De kans op een Brexit is door de verkiezingsuitslag in het Verenigd Koninkrijk eerder afgenomen dan toegenomen. Premier David Cameron heeft een stabielere regering dan de afgelopen vijf jaar met de liberalen erbij. Cruciaal is dat Cameron zelf helemaal niet uit de EU wil. Cameron acteert de rol van euroscepticus, terwijl hij dat niet is. Het is vooral een spel om concessies af te kunnen dwingen in Brussel, voordat het referendum over het Britse lidmaatschap er komt.
Er is natuurlijk een anti-Europese vleugel van circa één derde van de parlementsleden in Camerons eigen partij. Maar die factie is makkelijker te neutraliseren nu Cameron geen last meer heeft van de liberalen, die met hun pro-EU geluid als een rode lap op een stier werkten. Het grootste deel van de conservatieve parlementsleden wil weliswaar minder Europa, maar niet uit de EU.
Bij een referendum geldt proportional representation: elke stem telt even zwaar. Het percentage kiezers dat in de zojuist gehouden verkiezing voor UKIP en de conservatieven heeft gekozen, is amper 50 procent. Onder die kiezers is de euroscepsis het grootst, maar zeker niet iedereen die op de conservatieven stemde zal ook uit de EU willen. De meeste kiezers van de liberalen en Labour zijn vóór lidmaatschap van de EU. De zakenwereld en de invloedrijke staatsomroep BBC zijn vóór lidmaatschap. Bovendien is de regering bij referenda altijd in het voordeel op de oppositie.

WAT TE DOEN:
1. Hoe groot is volgens de tekst over de Brexit de anti-Europese vleugel onder de parlementsleden in Camerons eigen partij?
2. Schrijf uit de tekst over de Brexit het stuk over dat begint met "De kans op een" en doorloopt tot en met "lidmaatschap er komt.".
Het materiaal is hierbij niet nodig.

AANGELEVERD MATERIAAL:

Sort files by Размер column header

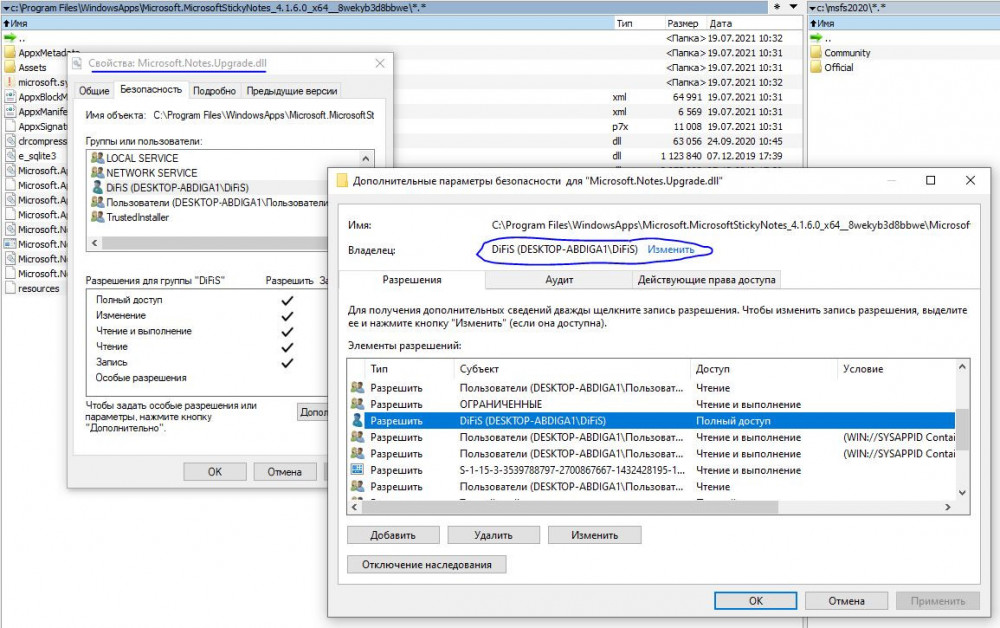click(x=683, y=22)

UITWERKINGEN:
1. Circa één derde van de parlementsleden.

2.
De kans op een Brexit is door de verkiezingsuitslag in het Verenigd Koninkrijk eerder afgenomen dan toegenomen. Premier David Cameron heeft een stabielere regering dan de afgelopen vijf jaar met de liberalen erbij. Cruciaal is dat Cameron zelf helemaal niet uit de EU wil. Cameron acteert de rol van euroscepticus, terwijl hij dat niet is. Het is vooral een spel om concessies af te kunnen dwingen in Brussel, voordat het referendum over het Britse lidmaatschap er komt.